Answer: Thank you very much for pointing out missed important entities. We added these entities at P10 L13 – P12 L1 and P14 L14-P15 L2. NEN can usually be diagnosed by endoscopic biopsy, and we added the description in the section of “3. Types of SELs”

  1. page 2 line 70, please change “Brunneriomas” to “Brunner’s gland hyperplasia.”

Answer: We changed “Brunneriomas” to “Brunner’s gland hyperplasia.”

  1. Is there any follow-up molecular study on cases listed in references 17 and 37 showing rapid progressing or metastasis?

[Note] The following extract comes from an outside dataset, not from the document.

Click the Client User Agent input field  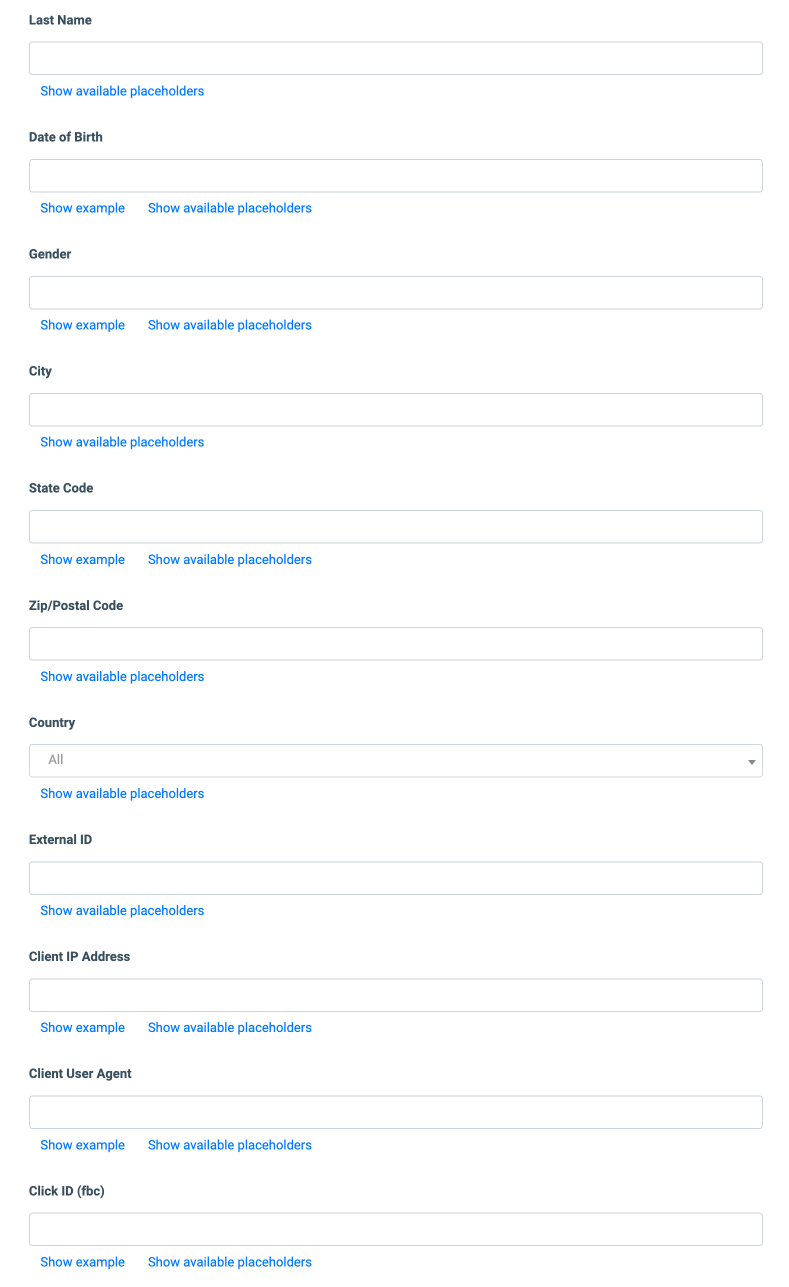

Answer: Unfortunately, the two cases were not assessed in the molecular evaluation. We added the details of the two cases at P28 L5-8.

  1. Cytohistological diagnosis of SELs is relatively straightforward. When comparing FNA with FNB, and comparing different FNB needles, have anybody looked into yield for molecular diagnosis rather than yield for histology diagnosis? This is more important for malignant neoplasms in which molecular studies may provide specific guidance in subsequent treatment. In addition, FNA may provide advantage in securing material for FLOW analysis when lymphoma is a top differential diagnosis.

Answer: Thank you very much for pointing out an important issue. We cannot find the study comparing FNA with FNB for molecular diagnosis. Recently, DNA sequencing of C-kit and PDGFRA using EUS-FNB sample has been reported. The success rate of DNA sequencing was as high as 95% and it may help the selection of neoadjuvant therapy. We added these descriptions at P30 L11-15.

  1. Please summarize or clarify “adverse events” associated with FNB. Different reports may count or define “adverse events” differently. In Table 1 are those adverse events more associated with larger needles? Is there any conclusion comparing 22g needle with 25g needle in terms of diagnostic yield and adverse events?  

Answer: We added the detail and the summarization of adverse events at P20 L5-11.

  1. Please spell out “OS” and “ESD” the first time they are introduced.

Answer: We spelled out the terms.

Reviewer 2 Report

Short and concise, good work.

Author Response

We are grateful for the reviewers' thoughtful comments and suggestions.

.

 

Reviewer2

Short and concise, good work.

Answer: Thank you very much for reviewing our manuscript.